→ Aufgabe: Zitieren Sie aus dem Text zur Validierung analytischer Verfahren die Passage zwischen „Auszug aus dem“ und „eingeschätzt werden kann.“, beide einschließlich.

======== Quelldokument ========

Auszug aus dem GMP-BERATER, 14.D Validierung analytischer Verfahren
Dies sollte jedoch nicht als Checkliste verstanden oder missbraucht werden. Auf die Verantwortlichkeit des Anwenders zur Anpassung an die Aufgabenstellung wird ausdrücklich hingewiesen: „It is the responsibility of the applicant to choose the validation procedure and protocol most suitable for their product“. Eine nicht auf das konkrete Prüfverfahren und dessen beabsichtigten Einsatz abgestimmte Validierung ist zumindest eine Verschwendung von Zeit und Ressourcen, da dann die Eignung nicht zuverlässig eingeschätzt werden kann.

======== Datensatzauszug ========

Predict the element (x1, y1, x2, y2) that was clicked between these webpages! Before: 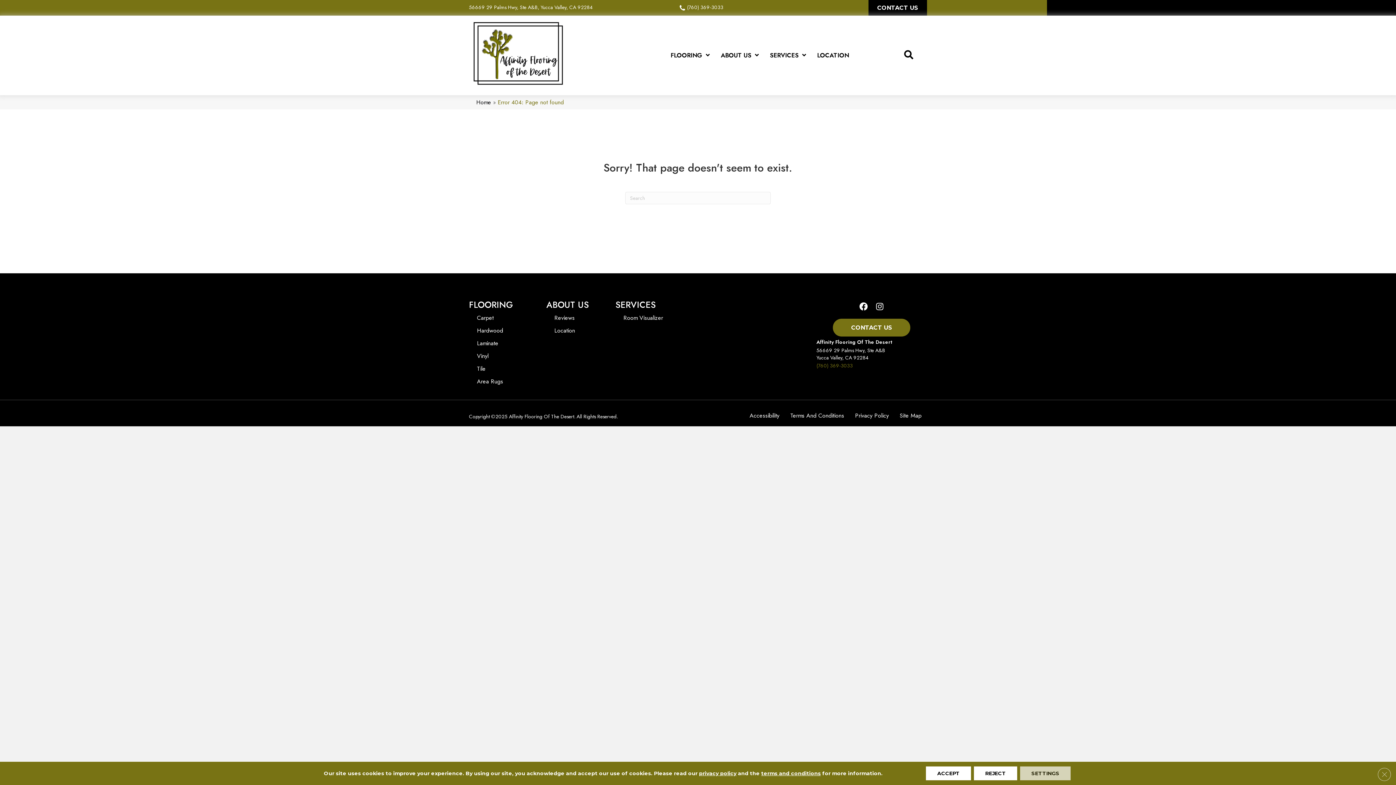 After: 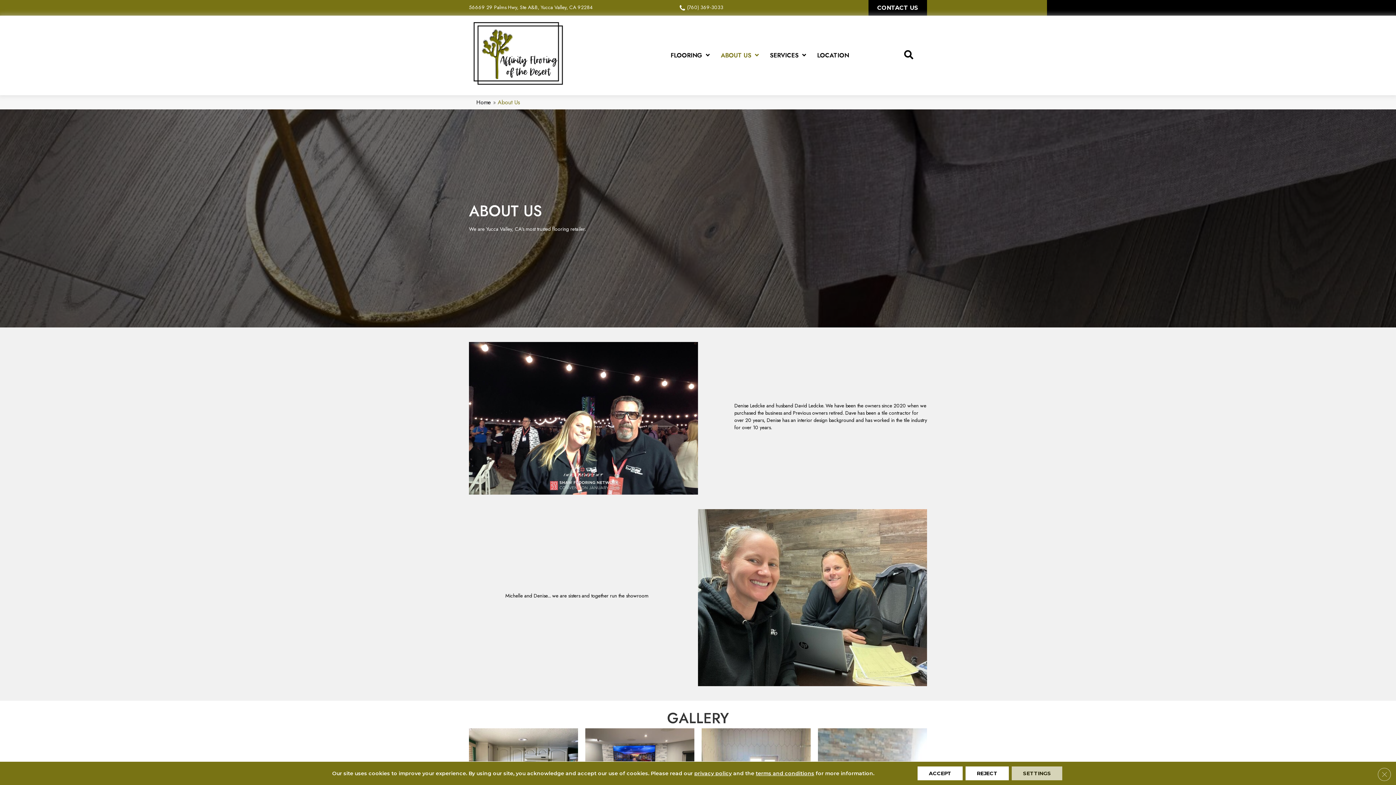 Action: bbox: (546, 298, 589, 311) label: ABOUT US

========

→ Antwort:
Auszug aus dem GMP-BERATER, 14.D Validierung analytischer Verfahren
Dies sollte jedoch nicht als Checkliste verstanden oder missbraucht werden. Auf die Verantwortlichkeit des Anwenders zur Anpassung an die Aufgabenstellung wird ausdrücklich hingewiesen: „It is the responsibility of the applicant to choose the validation procedure and protocol most suitable for their product“. Eine nicht auf das konkrete Prüfverfahren und dessen beabsichtigten Einsatz abgestimmte Validierung ist zumindest eine Verschwendung von Zeit und Ressourcen, da dann die Eignung nicht zuverlässig eingeschätzt werden kann.